While not an item of test equipment per se, MicroOptical's Model SV-3 Instrument Viewer is being billed as a test-and-measurement adjunct. As MicroOptical says in its press statement, engineering folks sometimes work in inconvenient places. Although color head-mounted VGA displays have been around for quite some years, I don't recall any company slating them specifically for test equipment such as oscilloscopes.
Good marketing aside, MicroOptical's SV-3 is small enough to clip onto eyeglass or safety goggle frames to depict a scope's waveform or any other aspect of an instrument's display that's fed to an external VGA jack. In fact, the company ships the viewer in a kit that includes a pair of ANSI Z-87.1 spec'd safety glasses.
Weighing in at just a tad over 1.2 oz. (35 g), the SV-3 virtual display can provide six to eight hours of continuous operation, powered by a 2-cell rechargeable 7.2 V Li-ion battery. An optional battery can extend the unit's run time.
Configurable for either eye, the Instrument Viewer proves a 6-bit (64-color) 640 × 480 pixel image, refreshing at a 60 Hz rate. The field of view is about 16 degrees in the horizontal plane, and about 19 degrees on the diagonal. That's roughly the equivalent of having an 8" CRT about two or three feet in front of your eyes.

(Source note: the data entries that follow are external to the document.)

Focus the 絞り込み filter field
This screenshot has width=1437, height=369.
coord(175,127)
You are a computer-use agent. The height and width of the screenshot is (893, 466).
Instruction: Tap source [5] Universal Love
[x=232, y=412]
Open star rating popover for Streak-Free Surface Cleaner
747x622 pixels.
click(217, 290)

As Mark Spitzer, the company's CEO points out, 64 colors are really all that most users need when working with test equipment. "16 million colors is overkill for most test applications," says Spitzer. "As such, that keeps the cost of the SV-3 relatively low. It also keeps dissipation down."
Spitzer also told me that the SV-3 uses a transmissive 3/8" LCD to generate its images. The LCD works in conjunction with an LED that shines through it, and the SV-3's optics are attached directly to the LCD.
MicroOptical also offers a variety of other virtual display products. Its ¼ VGA virtual display, dubbed the Model CV-1 Video Viewer, is priced at $1650. It provides a 320 × 240 pixel image, and also attaches to a pair of eyeglasses. The CV-1 accepts NTSC or (optionally) PAL video.
Kopin In Sight
Although the company's press statement doesn't say so, MicroOptical's Instrument Viewer is based on Kopin Corp.'s transmissive active matrix LCD (AMLCD) technology. Kopin has been making special transmissive LCDs for quite a few years. Its systems produce clear and seemingly large images when viewed through the right optics.
Kopin's patented technology actually transfers or "floats" its CMOS circuits onto clear glass substrates and, significantly, the company's wafers are processed on standard CMOS-foundry fab lines. The displays also integrate some electronics on-chip, a move that simplifies interfacing.